Paques. D’un point de vue spatial, le lieu de la crucifixion et de l’ensevelissement sont les mêmes.
du site:
http://www.ssccpicpus.fr/article.asp?contenu_ssrub=Bible&contenu_rub=RESSOURCES
MEDITATION POUR LA SEMAINE SAINTE 2009
Le Jardin du Crucifié
D’un point de vue spatial, le lieu de la crucifixion et de l’ensevelissement sont les mêmes.
Jésus est crucifié au Golgotha, au lieu dit du Crâne (Jn 19,17). Sur la Croix, Pilate fait placer un écriteau où est écrit ce qu’il a rédigé: « Jésus le Narôréen, le roi des juifs » (Jn 19,19).
Quand tout fut achevé, Jésus remit l’Esprit. Vient ensuite le coup de lance. Alors, après ces événements, Joseph d’Arimathie et Nicodème prirent le corps de Jésus. Ils le déposèrent dans un tombeau neuf qui se trouvait dans le jardin « où il avait été crucifié » (19,41). La Passion avait commencé dans un jardin, celui des Oliviers, elle se termine dans un autre.

Données fournies —
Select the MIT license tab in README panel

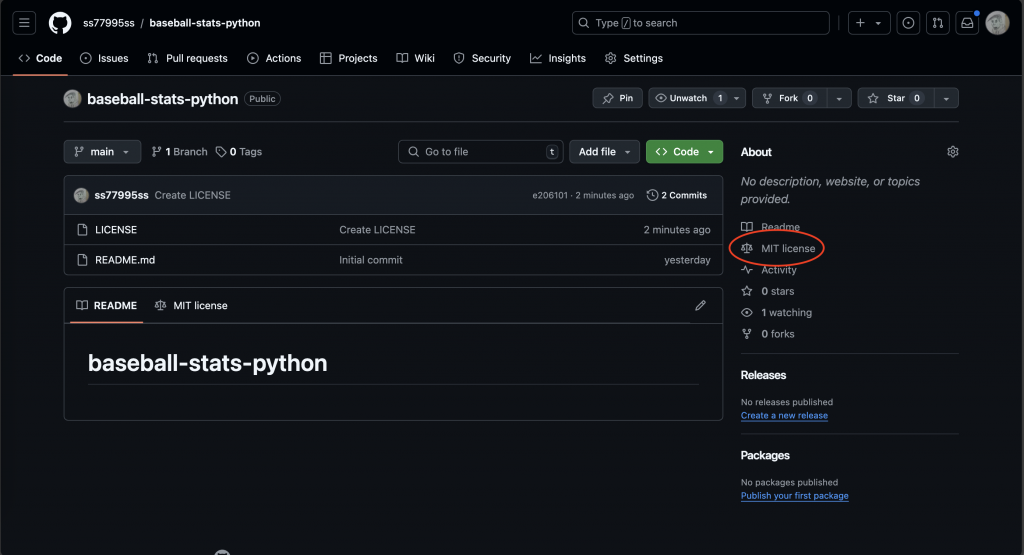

Exercices —
1. Réécrivez sous forme de liste le paragraphe de la méditation qui commence par « Quand tout fut achevé », en gardant ses faits principaux, s'il vous plaît.
2. Reproduisez le passage de la méditation en commençant par « Jésus est crucifié » et en continuant jusqu'à « dans un autre. ».
Appuyez-vous uniquement sur la méditation.

Corrigé de l'exercice —
1.
- Une fois tout achevé, Jésus remet l'Esprit, puis vient le coup de lance.
- Joseph d'Arimathie et Nicodème prennent le corps de Jésus.
- Ils le déposent dans un tombeau neuf, situé dans le jardin où il avait été crucifié.
- La Passion, commencée dans le jardin des Oliviers, se termine dans un autre jardin.

2.
Jésus est crucifié au Golgotha, au lieu dit du Crâne (Jn 19,17). Sur la Croix, Pilate fait placer un écriteau où est écrit ce qu’il a rédigé: « Jésus le Narôréen, le roi des juifs » (Jn 19,19).
Quand tout fut achevé, Jésus remit l’Esprit. Vient ensuite le coup de lance. Alors, après ces événements, Joseph d’Arimathie et Nicodème prirent le corps de Jésus. Ils le déposèrent dans un tombeau neuf qui se trouvait dans le jardin « où il avait été crucifié » (19,41). La Passion avait commencé dans un jardin, celui des Oliviers, elle se termine dans un autre.